* What you should do: Give back exactly the lines starting at the one with "The height and width of the screenshot is (377, 409)." and ending at the last line of the data below. Pictures are not part of the copy.

────────────────

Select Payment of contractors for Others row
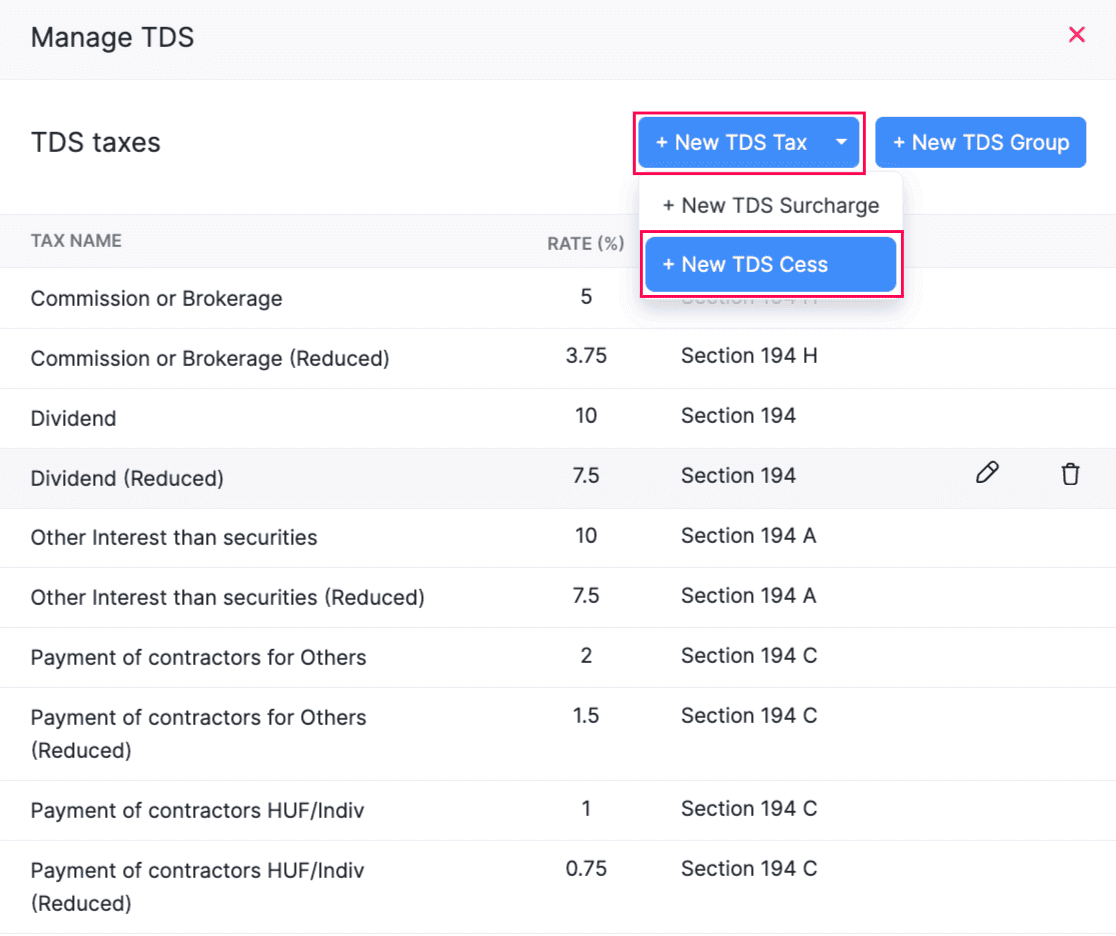click(198, 658)
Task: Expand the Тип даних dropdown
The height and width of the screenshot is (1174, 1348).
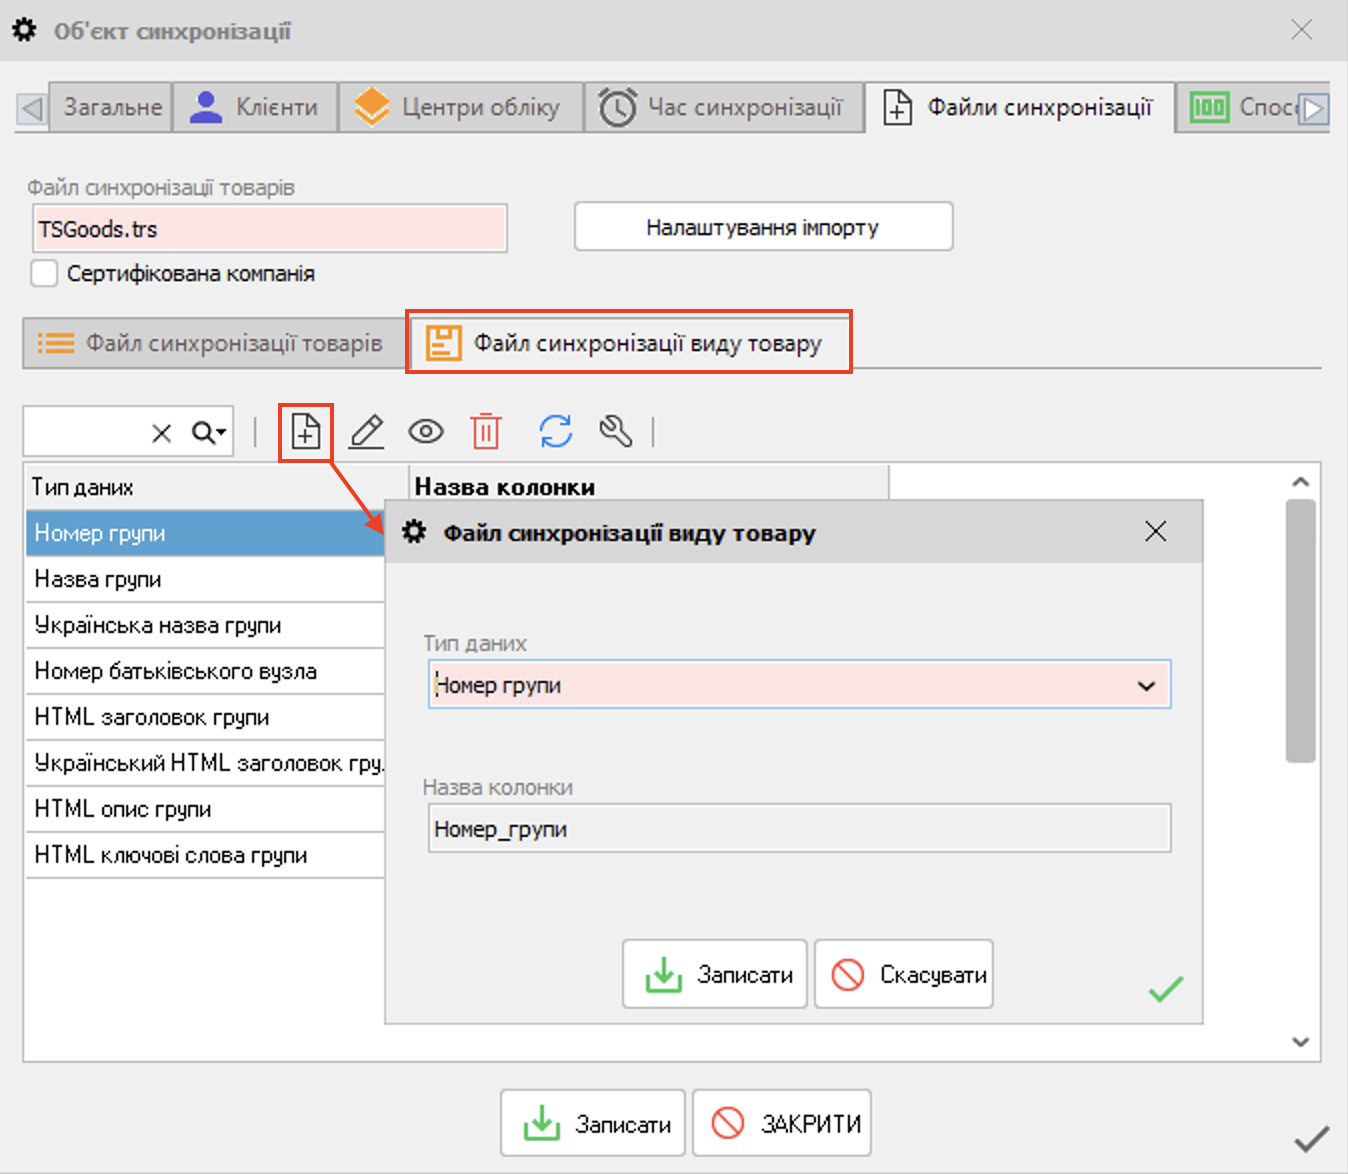Action: pos(1146,686)
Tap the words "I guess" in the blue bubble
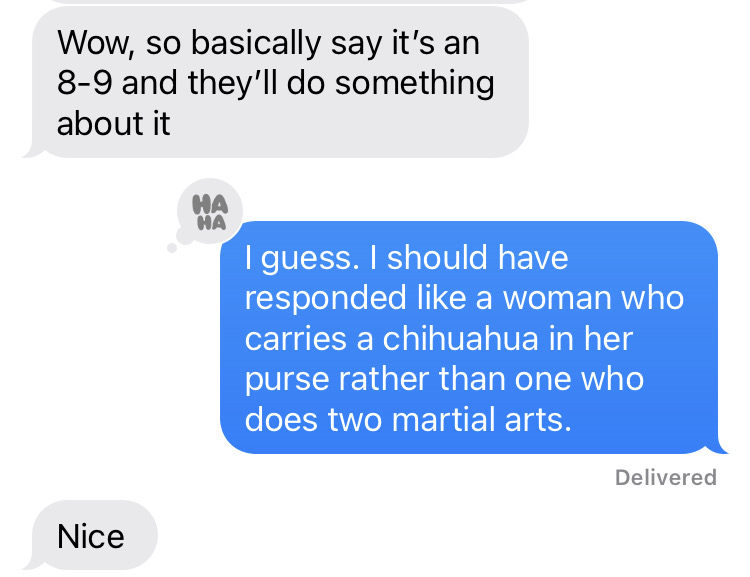 300,258
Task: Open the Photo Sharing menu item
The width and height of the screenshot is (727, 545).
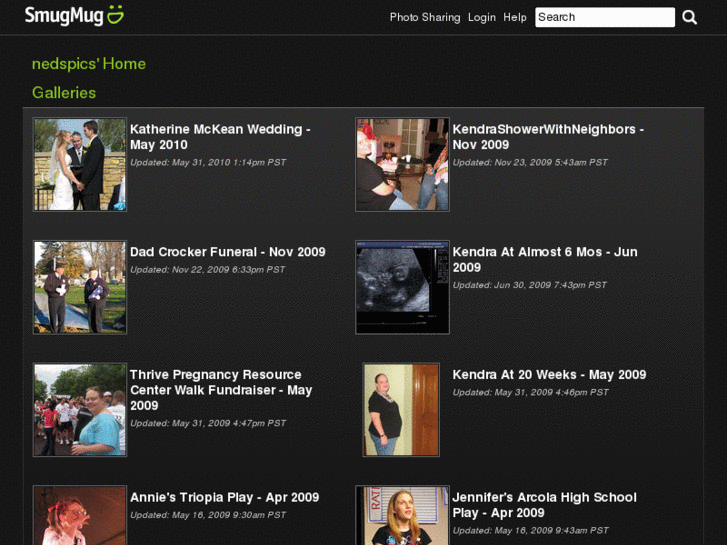Action: (424, 17)
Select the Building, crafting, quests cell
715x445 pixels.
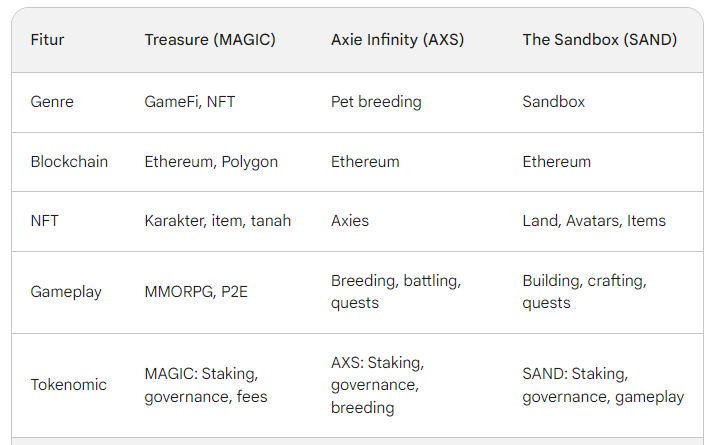tap(585, 292)
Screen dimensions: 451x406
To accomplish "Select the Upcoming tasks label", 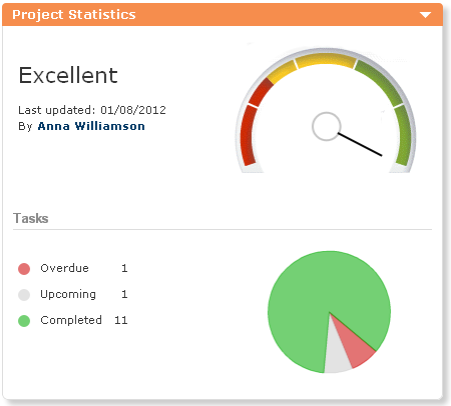I will 68,294.
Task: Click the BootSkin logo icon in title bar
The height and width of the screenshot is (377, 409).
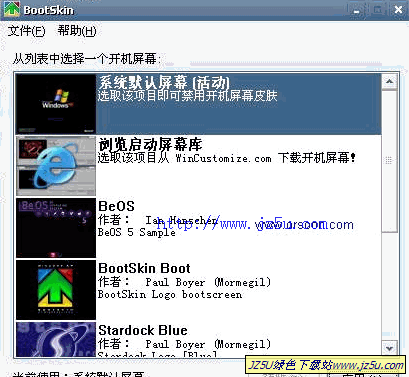Action: (12, 9)
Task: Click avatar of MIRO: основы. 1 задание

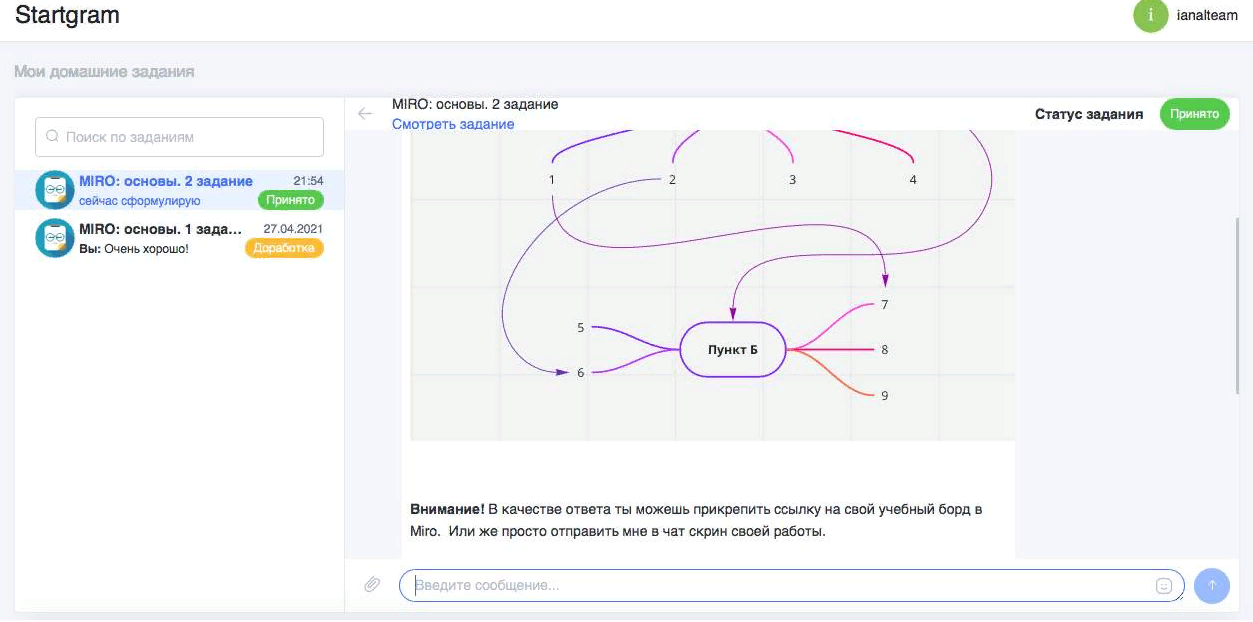Action: [54, 238]
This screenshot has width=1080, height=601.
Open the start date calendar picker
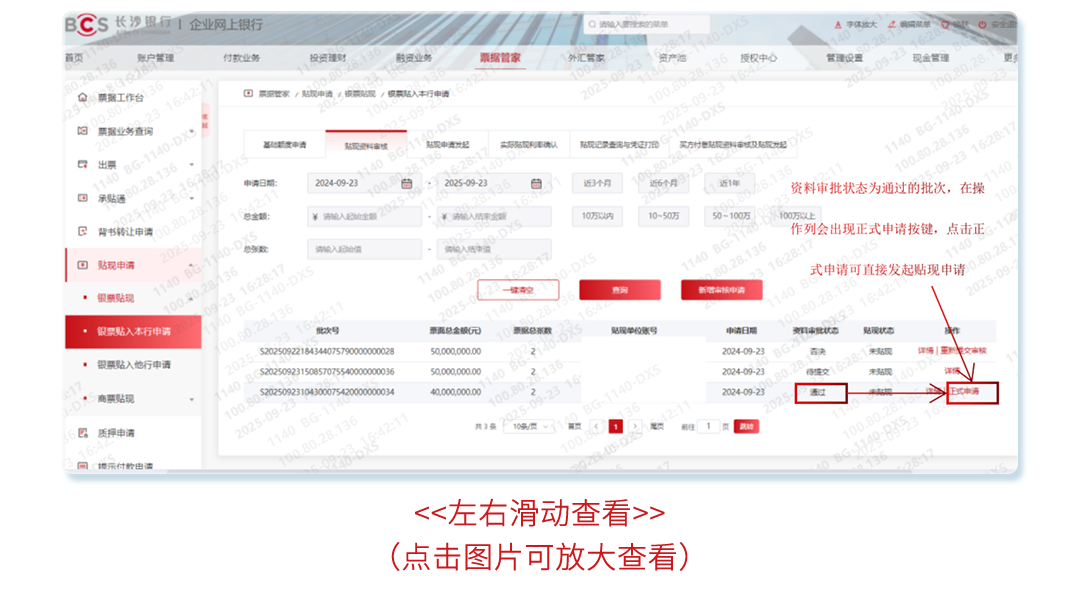click(406, 182)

────────────────

* Your solution:
The height and width of the screenshot is (377, 409).
Action: (12, 9)
Task: Click avatar of MIRO: основы. 1 задание

Action: [54, 238]
This screenshot has width=1080, height=601.
Open the start date calendar picker
click(406, 182)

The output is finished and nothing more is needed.